# Fry feeding



## Fresco (Jun 28, 2011)

i am about to start my 55gallon mbuna and i am getting saulosi and i know one day they will have fry and so i was wondering if i could feed them the same food as their parents (don't know what food ill get yet would like some suggestions also) just crushed up. would that be ok or do i have to buy them special food.


----------



## xxbenjamminxx (Jan 22, 2011)

That would be fine to feed them. For my fry I usually start them out on Hikari First Bites simply because it is powdered already and easier for me making it worth the $2 or 3 for it. Plus the for the 1st week or so they seem to take the 1st bites more readily.

I know alot of people who just use crushed flake or crushed pellets as well and do just as well. Frozen Baby Brine shrimp is another food they go nuts for and help promote growth well. If they would take flake/pellets crushed baby brine always seem to do the trick.

Good luck and Hope this helps!


----------



## Heyguy74 (Aug 11, 2005)

Another good ffod for fry is golden pearls. They come in a buch of sizes.


----------



## prov356 (Sep 20, 2006)

Crushed NLS or any good pellet. I use a coffee grinder. If the fry are very tiny, I use microworm.


----------



## HDrydr (Mar 22, 2010)

I've always used first bites then graduate up to crushed pellets like the adults I increase the size as they grow.


----------



## allierw (Apr 20, 2006)

NLS has a fry formula now that is similar to Hikari first bites. I use it on my rainbow and guppy fry.


----------



## GLHj123 (Jul 31, 2011)

Hikari First bites is my favorite


----------



## DJRansome (Oct 29, 2005)

I have had success personally with New Life Spectrum Grow.


----------



## brinkles (Jan 30, 2011)

Sometimes smaller fry haven't taken NLS grow for me, so I give them Hikari first bites for a few weeks. I used to give them brine shrimp, which they notice more quickly, but decided it wasn't worth the trouble.

They put on size quick with the NLS Grow food! I'm just going to crush a little when I'm out of the Hikari.


----------



## londonloco (Mar 31, 2011)

I use Golden Pearls.....


----------

• _Listed records_:
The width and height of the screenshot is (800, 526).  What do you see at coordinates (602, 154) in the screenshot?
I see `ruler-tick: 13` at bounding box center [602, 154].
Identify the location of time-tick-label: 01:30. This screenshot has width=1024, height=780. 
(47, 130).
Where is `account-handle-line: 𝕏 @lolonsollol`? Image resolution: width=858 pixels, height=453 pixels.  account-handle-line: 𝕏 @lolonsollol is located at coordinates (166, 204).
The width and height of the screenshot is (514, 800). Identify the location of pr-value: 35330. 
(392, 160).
* * *
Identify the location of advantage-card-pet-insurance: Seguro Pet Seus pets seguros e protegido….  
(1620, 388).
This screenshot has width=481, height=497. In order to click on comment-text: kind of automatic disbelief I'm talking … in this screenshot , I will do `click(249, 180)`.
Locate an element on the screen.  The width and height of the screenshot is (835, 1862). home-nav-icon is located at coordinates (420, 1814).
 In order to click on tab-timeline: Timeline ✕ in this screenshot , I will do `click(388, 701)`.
---
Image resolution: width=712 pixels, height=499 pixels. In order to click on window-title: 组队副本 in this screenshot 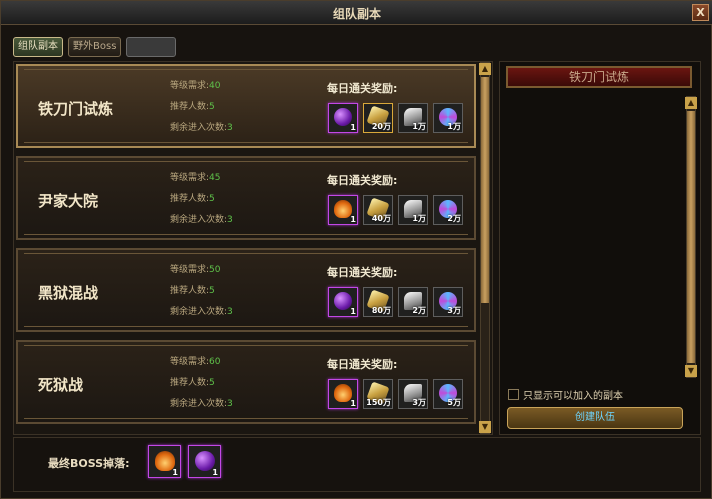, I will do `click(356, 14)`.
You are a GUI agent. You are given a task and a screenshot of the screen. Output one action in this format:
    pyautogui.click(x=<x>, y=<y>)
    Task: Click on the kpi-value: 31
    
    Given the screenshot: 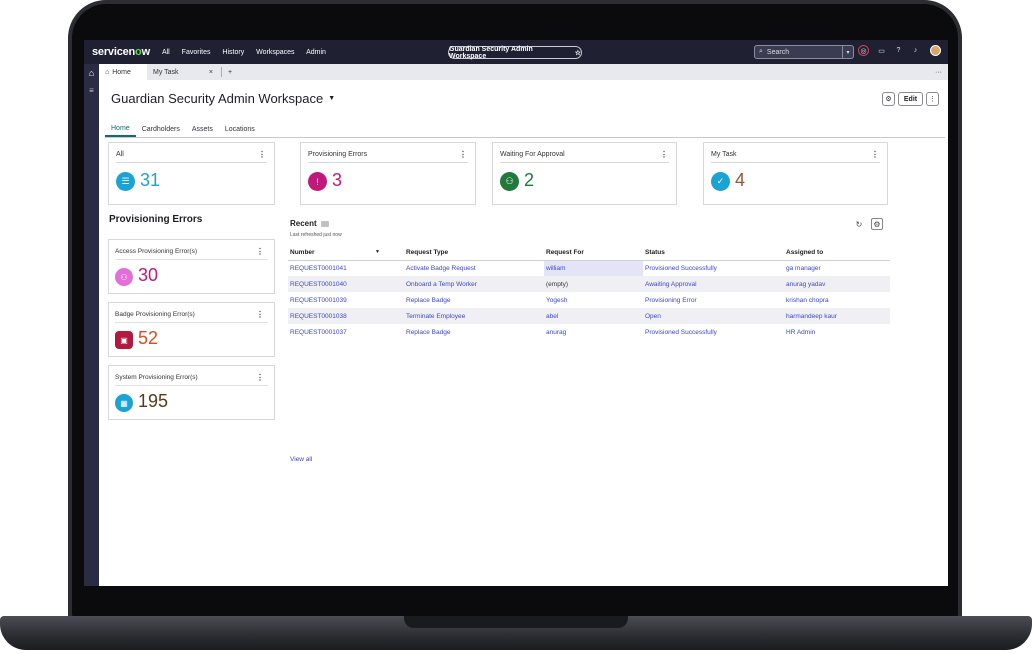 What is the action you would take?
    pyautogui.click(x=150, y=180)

• _Tasks_:
a - In the fry feeding thread, what does prov356 use when the fry are very tiny?
b - Please write out the part of the fry feeding thread starting at "Sometimes smaller fry" and ending at "of the Hikari.".

• _Task answers_:
a - Microworm.

b -
Sometimes smaller fry haven't taken NLS grow for me, so I give them Hikari first bites for a few weeks. I used to give them brine shrimp, which they notice more quickly, but decided it wasn't worth the trouble.

They put on size quick with the NLS Grow food! I'm just going to crush a little when I'm out of the Hikari.